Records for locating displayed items

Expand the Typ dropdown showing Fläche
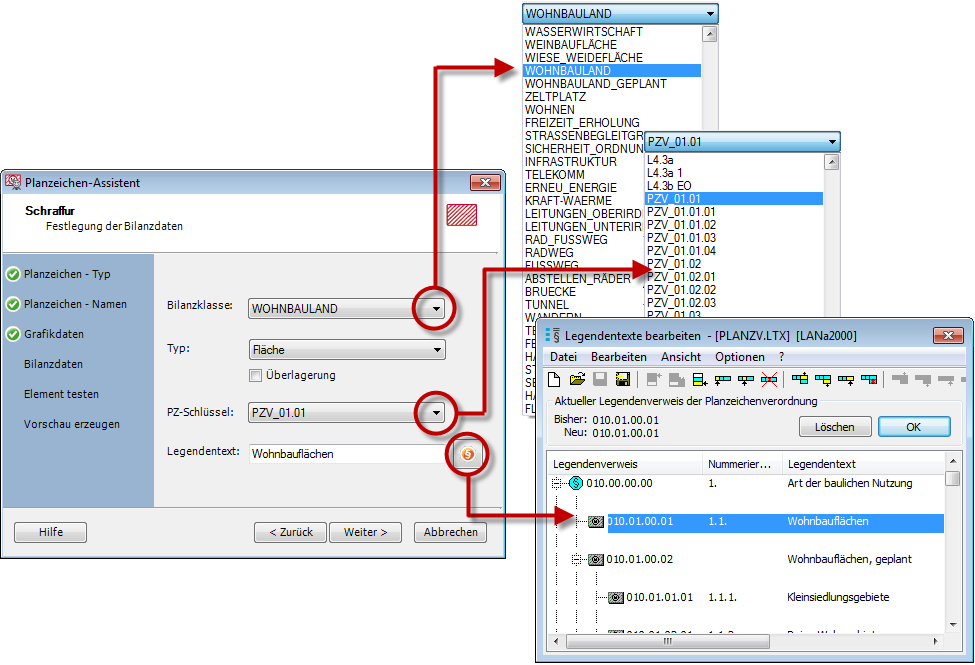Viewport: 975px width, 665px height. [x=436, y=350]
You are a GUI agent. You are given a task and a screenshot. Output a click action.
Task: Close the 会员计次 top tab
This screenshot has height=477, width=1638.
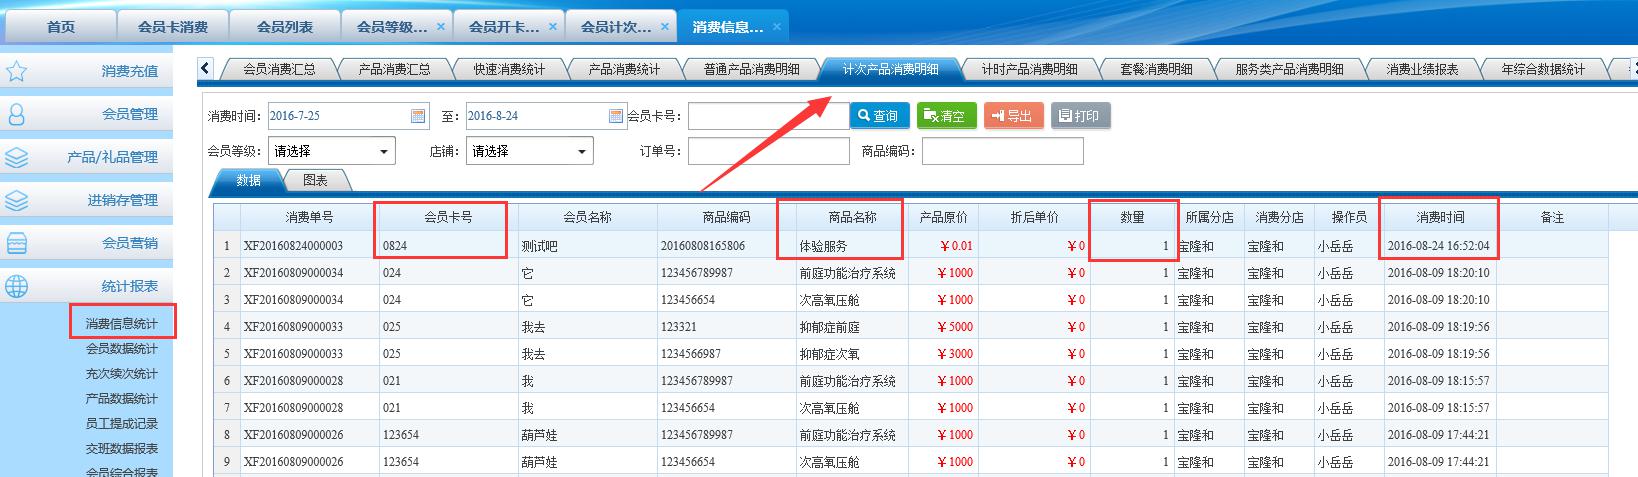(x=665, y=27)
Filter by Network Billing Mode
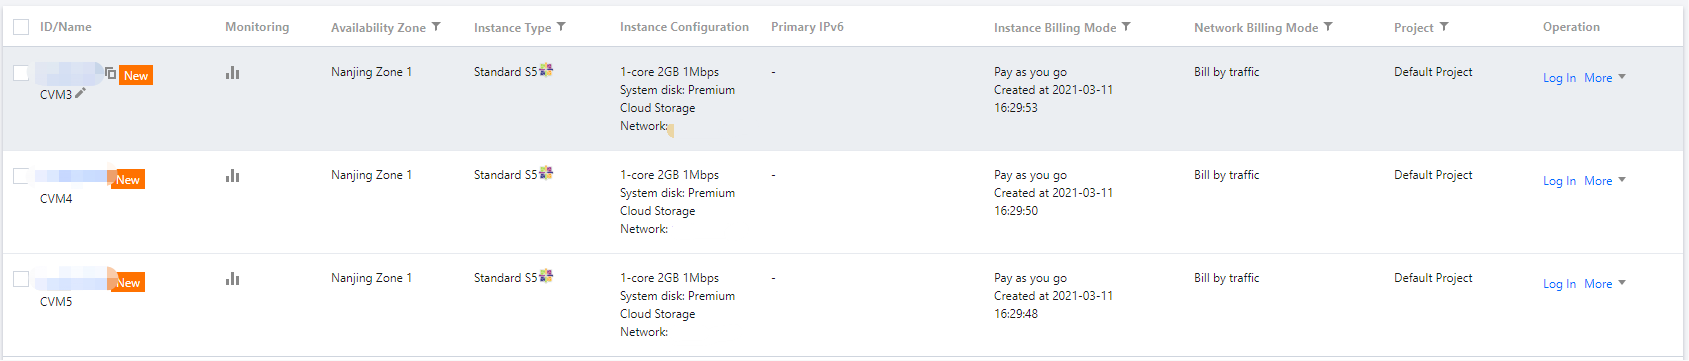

■ **Set task**: Rewrite every line of the items above as a numbered list, leaving out blank lines and the pictures.

■ **Answer to the task**:
1. Expand the Typ dropdown showing Fläche
2. Viewport: 975px width, 665px height. [x=436, y=350]
3. You are a GUI agent. You are given a task and a screenshot. Output a click action.
4. Task: Close the 会员计次 top tab
5. This screenshot has height=477, width=1638.
6. (x=665, y=27)
7. Filter by Network Billing Mode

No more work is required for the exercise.